Do you work with grad students mentors in your research groups?

Yes, I work with a good amount of graduate students and postdocs. One of the postdocs, Dr. Kerry Reid, has done a lot to help me through the research process and has given me a ton of excellent advice about graduate school. My mentor, Dr. Veeramah, has also been incredibly helpful in guiding me along the right path for my research project and with my other endeavors. We have these bi-weekly meetings where all of the lab members present their work to him, and he is always very involved and gives really great feedback.

What so far has been the most surprising thing that you've found from your research?

The most surprising thing is really how unpredictable and nonlinear the research process is. I think when you're coming up with the idea for a research project, it's really great to have a detailed plan so you can imagine how you're going to accomplish your goals. But I’ve noticed a lot of the time, that there are obstacles that prevent you from strictly adhering to that sort of schedule. I think it is important to be able to roll with the punches when you’re doing research and to be patient and open to new directions that the project may go in.

And what is the most challenging part about being involved with research?

Well, I would say it's those obstacles that you really have no control over. For example, just last week there was actually a shortage of some lab equipment. Even though we were ready to continue with the dilutions and DNA quantification, there was no wet lab work that we could do for a couple days without the equipment. Instead, on those days, we stayed home and spent time looking into some literature and doing other parts of the project…. As I said before, you have to really be able to adapt to where the project is going and to where it's taking you.

How have your research experiences complemented your academic coursework?

I absolutely love the coursework I've taken at Stony Brook.

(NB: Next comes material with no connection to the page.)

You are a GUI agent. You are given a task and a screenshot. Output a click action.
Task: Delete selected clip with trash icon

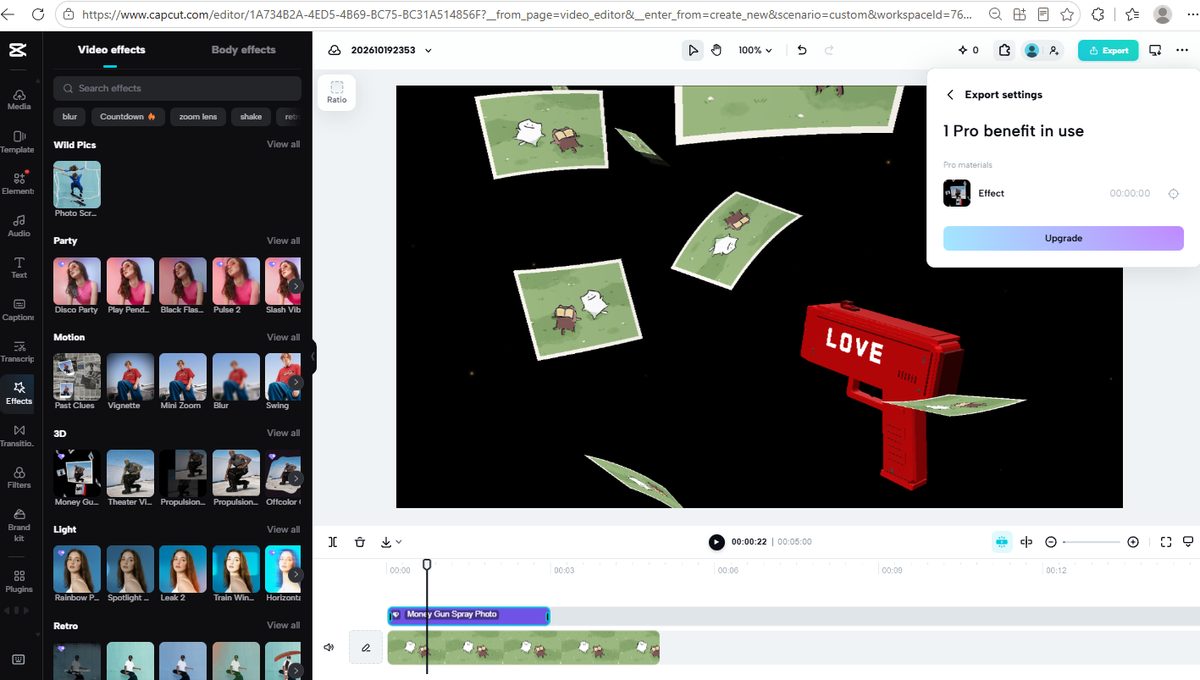coord(360,542)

I really enjoy learning and I love my science classes. But I was eager to get some more hands on learning experience. I've been really lucky in that research has really allowed me to do that. It's also provided me with a new perspective, and a new understanding of the material I've been learning in class. For example, I just took this Genetics course last semester, and it was really nice to notice that a lot of the terminology and the concepts that I was hearing in class were actually being implemented by my lab colleagues. I definitely feel like I've made deeper connection to what I'm learning by being able to physically do lab work.

What are your future plans?

I'm interested in applying for PhD programs for ecology and evolution, and am going to be working on applications this fall. I am very passionate about the field of conservation biology, and would love to pursue a career as a wildlife biologist. I also know that I would like to work in the industry, as opposed to in academia.

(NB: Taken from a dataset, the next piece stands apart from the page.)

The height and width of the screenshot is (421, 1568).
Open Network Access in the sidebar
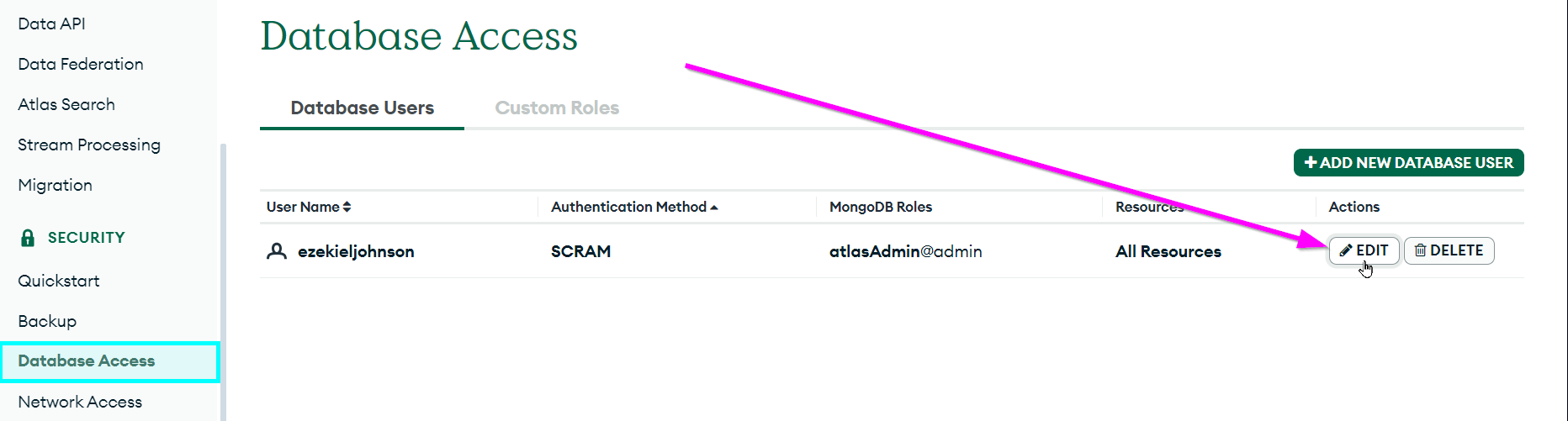point(80,402)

Do you notice a big learning curve through your research experiences? Over time, have you become more independent in learning how to carry out a project?

I have definitely noticed that – especially by the lack of a physical presence next to me as I'm doing a lot of my work! I initially worked alongside Dr. Reid, as she guided me through the learning process with all of the lab techniques, but now I am able to perform a lot of lab work on my own. I know that I can reach out to the other lab members when I need help, but I definitely do feel a lot more independence now at this stage.

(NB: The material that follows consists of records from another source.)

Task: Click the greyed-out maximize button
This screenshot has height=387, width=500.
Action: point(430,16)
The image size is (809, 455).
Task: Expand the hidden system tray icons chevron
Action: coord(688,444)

What advice would you give about research to other students?

If anyone is unsure about whether doing research is for them or not, I would say to definitely give it a shot. I feel like there's almost an infinite amount of topics to be studied and questions to be answered. There are also so many different components to research – you can do wet lab work, field work, or conduct analyses – so quite literally, I feel like there's something for everybody.

Also, I think research is a really great learning experience: it provides you with skills that could be transferable to any career. So yes, I would definitely say to give it a shot because there's really a lot to love about research!